《MUMEI》
計画スタート
小1時間ほど車を走らせると、別荘が見えてきた。
ここでひとまず作戦を練ろう。
「黒宮」
「はい」
「明日から、屋敷の中にいる使用人の誰かに偵察に行ってもらおうと思っている」
「誰か、と言いますと?」
「学校の清掃員に扮してもらうのはどうだ」
清掃員はマスクをするであろうし、顔が隠れて好都合なのだ。
しかし・・・夕季が誰かを愛すなんて今まででは有り得ない話だった。
こういう事態にならないように、夕季の周りにはいつも女の使用人が居た。
「では、片岡はどうでしょう?」
「片岡、か・・・」
「ええ。彼女は一度に複数のことをこなすという能力に長けております。

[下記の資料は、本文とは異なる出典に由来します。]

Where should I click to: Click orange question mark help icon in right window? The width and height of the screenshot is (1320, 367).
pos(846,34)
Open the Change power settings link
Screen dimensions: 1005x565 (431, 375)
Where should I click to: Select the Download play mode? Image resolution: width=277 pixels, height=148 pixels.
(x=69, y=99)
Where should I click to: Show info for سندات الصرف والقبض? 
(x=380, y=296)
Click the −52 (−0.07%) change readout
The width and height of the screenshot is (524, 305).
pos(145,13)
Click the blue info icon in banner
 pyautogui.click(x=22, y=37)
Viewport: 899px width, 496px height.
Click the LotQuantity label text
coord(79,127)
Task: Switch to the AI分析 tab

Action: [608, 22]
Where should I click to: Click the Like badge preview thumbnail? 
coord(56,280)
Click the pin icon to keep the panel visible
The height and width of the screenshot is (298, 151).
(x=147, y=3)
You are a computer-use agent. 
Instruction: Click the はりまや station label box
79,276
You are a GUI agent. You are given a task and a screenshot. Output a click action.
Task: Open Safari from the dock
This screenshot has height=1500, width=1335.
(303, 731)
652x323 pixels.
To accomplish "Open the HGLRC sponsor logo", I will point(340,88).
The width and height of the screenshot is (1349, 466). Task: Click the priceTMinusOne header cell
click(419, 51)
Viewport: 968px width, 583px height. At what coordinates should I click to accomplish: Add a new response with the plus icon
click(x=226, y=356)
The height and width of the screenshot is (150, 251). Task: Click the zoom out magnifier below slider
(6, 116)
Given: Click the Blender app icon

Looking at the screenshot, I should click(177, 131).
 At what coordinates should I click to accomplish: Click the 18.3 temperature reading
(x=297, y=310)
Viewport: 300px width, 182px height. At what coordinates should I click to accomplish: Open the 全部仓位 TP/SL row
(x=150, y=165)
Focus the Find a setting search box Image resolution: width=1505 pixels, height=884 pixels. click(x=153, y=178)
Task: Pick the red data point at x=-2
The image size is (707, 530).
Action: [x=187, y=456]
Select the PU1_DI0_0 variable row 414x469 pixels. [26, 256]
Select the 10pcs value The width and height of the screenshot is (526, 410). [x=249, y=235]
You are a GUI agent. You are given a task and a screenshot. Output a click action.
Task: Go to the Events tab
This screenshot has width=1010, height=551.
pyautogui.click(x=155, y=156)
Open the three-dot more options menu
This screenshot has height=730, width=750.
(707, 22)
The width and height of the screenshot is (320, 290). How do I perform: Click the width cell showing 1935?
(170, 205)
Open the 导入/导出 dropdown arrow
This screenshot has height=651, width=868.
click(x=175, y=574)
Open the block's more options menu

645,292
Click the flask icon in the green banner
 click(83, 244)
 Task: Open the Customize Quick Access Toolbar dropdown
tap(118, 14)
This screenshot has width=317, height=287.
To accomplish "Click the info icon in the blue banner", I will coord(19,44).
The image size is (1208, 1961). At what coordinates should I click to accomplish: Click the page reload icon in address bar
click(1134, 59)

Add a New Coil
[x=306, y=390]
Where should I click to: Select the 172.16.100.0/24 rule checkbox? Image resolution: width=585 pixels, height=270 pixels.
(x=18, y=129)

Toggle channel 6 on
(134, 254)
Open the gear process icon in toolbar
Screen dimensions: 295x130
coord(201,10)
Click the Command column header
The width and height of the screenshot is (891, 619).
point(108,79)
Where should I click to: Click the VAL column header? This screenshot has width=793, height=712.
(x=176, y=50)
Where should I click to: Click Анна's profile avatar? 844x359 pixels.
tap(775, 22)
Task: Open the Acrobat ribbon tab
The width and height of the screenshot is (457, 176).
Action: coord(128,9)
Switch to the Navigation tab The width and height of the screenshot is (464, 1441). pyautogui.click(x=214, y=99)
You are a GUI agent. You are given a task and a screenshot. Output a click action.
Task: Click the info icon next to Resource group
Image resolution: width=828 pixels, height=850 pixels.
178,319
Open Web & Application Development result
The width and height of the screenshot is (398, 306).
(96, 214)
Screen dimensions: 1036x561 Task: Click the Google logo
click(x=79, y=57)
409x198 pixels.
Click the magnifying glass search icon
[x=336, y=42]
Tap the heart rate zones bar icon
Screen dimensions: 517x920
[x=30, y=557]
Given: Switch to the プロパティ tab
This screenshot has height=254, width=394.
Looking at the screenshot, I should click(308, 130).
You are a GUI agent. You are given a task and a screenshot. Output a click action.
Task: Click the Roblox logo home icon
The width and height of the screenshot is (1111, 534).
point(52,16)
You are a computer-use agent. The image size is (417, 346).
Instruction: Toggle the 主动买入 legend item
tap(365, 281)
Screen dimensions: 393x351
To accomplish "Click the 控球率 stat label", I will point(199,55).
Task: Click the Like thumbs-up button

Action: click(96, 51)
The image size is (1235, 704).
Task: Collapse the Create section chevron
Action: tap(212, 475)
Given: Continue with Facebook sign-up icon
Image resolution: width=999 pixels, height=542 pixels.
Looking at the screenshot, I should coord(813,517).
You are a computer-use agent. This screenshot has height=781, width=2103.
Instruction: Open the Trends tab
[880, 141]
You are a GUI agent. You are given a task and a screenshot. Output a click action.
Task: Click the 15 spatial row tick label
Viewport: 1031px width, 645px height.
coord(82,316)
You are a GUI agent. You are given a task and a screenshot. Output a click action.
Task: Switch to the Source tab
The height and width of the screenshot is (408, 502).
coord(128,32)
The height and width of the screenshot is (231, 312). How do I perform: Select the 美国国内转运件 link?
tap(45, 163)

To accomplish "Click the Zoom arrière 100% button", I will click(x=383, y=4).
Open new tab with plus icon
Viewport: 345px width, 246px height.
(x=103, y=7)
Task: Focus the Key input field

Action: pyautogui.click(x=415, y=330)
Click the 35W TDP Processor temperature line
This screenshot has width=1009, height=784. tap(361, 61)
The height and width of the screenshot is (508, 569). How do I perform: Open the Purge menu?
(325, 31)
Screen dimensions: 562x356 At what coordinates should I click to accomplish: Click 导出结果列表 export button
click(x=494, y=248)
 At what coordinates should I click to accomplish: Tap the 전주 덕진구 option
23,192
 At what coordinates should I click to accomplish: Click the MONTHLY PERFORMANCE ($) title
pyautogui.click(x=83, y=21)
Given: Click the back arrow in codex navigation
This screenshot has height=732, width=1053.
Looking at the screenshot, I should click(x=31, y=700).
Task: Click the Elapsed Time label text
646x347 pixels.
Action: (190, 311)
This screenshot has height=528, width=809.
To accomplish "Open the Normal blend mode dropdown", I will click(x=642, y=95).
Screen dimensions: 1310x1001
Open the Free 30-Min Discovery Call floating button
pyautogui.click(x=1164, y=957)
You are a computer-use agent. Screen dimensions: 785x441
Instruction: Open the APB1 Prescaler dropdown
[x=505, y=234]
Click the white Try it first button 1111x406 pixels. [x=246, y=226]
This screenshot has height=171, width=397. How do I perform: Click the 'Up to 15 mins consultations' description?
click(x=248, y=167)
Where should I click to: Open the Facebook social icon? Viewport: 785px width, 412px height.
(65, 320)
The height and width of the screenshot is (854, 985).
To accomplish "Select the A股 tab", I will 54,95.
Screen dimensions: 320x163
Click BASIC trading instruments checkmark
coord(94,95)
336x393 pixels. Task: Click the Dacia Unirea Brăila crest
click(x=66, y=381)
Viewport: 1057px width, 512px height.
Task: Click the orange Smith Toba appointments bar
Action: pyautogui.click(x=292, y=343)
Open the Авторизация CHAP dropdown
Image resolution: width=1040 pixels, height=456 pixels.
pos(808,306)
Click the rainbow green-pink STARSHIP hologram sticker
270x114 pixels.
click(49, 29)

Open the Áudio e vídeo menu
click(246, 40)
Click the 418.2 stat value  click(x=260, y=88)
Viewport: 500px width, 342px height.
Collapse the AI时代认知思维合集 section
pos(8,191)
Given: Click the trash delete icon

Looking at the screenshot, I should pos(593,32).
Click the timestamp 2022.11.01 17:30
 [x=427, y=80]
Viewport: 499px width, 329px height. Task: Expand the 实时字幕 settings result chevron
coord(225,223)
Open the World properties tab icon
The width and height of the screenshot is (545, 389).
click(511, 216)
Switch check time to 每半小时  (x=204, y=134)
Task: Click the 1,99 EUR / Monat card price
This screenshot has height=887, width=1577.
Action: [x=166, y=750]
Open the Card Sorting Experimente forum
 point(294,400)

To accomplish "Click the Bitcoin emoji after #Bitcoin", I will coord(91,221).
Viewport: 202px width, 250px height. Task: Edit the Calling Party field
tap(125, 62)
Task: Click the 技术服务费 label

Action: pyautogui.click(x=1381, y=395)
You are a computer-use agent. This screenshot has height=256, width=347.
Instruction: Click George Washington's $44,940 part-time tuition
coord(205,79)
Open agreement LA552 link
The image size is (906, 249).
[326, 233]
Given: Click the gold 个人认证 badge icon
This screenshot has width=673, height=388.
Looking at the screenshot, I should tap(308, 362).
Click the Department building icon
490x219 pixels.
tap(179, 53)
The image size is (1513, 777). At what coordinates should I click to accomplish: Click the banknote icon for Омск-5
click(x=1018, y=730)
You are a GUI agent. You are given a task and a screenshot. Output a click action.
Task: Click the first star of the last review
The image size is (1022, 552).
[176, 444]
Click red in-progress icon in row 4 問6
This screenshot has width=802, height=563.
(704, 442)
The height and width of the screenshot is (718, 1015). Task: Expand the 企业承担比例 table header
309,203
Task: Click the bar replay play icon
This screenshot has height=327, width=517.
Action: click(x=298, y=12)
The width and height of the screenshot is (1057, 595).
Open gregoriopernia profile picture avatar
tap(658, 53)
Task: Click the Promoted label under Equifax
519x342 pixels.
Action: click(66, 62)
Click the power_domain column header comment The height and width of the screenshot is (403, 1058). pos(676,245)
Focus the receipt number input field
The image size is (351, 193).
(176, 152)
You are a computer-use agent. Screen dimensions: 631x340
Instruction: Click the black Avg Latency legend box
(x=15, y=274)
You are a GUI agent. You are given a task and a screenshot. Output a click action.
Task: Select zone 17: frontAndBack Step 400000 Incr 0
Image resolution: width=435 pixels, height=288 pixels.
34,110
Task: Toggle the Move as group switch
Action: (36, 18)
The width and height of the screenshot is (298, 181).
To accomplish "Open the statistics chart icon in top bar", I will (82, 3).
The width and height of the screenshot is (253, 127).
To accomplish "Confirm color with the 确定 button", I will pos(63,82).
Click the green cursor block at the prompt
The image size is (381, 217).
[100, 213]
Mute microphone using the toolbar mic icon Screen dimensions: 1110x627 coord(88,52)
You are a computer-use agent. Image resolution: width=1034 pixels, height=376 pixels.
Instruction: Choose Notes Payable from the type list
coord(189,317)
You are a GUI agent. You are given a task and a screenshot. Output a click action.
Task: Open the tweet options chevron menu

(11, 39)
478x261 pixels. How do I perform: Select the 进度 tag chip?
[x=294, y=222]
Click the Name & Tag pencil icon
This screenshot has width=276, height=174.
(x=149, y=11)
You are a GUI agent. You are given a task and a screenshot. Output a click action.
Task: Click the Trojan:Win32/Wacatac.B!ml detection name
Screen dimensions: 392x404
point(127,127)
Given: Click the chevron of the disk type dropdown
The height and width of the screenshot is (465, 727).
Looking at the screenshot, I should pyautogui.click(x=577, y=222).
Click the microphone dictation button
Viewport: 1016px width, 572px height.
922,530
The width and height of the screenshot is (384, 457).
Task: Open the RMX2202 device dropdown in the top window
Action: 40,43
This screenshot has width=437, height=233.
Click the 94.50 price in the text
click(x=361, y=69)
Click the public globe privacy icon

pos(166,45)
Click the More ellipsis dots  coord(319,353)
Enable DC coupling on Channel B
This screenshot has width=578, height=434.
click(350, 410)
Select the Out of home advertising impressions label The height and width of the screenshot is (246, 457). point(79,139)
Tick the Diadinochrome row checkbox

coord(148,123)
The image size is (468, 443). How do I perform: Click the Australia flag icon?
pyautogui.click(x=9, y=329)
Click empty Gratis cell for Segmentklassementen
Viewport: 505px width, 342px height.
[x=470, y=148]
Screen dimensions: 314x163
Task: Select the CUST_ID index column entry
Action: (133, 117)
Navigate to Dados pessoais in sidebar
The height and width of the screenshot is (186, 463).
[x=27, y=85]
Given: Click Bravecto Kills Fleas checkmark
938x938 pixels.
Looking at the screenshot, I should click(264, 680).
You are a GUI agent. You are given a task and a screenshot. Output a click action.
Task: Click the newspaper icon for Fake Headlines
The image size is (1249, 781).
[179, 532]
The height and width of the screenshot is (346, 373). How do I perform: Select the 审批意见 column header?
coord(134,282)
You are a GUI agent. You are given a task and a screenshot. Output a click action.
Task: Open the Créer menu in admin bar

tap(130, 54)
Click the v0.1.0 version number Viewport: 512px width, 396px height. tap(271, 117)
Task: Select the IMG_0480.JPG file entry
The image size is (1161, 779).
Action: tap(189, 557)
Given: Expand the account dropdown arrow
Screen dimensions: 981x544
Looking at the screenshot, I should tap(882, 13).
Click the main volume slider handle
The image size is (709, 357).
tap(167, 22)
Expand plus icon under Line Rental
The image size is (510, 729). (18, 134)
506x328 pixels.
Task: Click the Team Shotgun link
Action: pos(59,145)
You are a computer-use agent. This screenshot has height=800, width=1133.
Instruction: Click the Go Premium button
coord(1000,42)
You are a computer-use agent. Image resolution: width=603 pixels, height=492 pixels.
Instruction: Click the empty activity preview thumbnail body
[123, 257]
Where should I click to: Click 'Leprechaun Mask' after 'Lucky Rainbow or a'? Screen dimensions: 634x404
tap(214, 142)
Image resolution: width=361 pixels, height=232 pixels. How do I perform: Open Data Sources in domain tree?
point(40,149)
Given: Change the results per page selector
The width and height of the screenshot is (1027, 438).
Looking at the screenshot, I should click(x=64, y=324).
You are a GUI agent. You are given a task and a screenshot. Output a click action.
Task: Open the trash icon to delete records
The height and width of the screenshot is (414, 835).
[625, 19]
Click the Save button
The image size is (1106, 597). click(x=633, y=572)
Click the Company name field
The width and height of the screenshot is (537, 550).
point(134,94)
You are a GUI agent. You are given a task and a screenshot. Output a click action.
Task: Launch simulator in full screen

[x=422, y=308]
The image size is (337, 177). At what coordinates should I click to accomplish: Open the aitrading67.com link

掃除をしながら観察でしたら容易いかと」
「一回連絡してみろ」
「かしこまりました」
きっと・・・いつか、奴の化けの皮を剥いでやろう。
自分が夕季に釣り合わないことを分からせてやろう。
慎人はすでに狂っていた。
狂わせた元凶は誰だ?
奴だ。
「旦那様。片岡が了承しました」
「そうか」
「それと、片岡から聞いたのですが、屋敷の中で、2つに割れたようです」
「2つ?」
「はい。旦那様と夕季様、どちらの味方に着くか、ということです」
「それは構わない」
「片岡は、旦那様に味方する者をこちらに連れてくるそうです」
「それなら生活の不自由はないな。ところで、黒宮は俺に着いてくるよな?」
「はい。一生仕えさせていただきます」
そう言って黒宮は丁寧なお辞儀をした後“失礼します”と言って部屋から出て行った。
とりあえず、片岡の到着を待つ。

煙草をふかしていると、片岡が来た。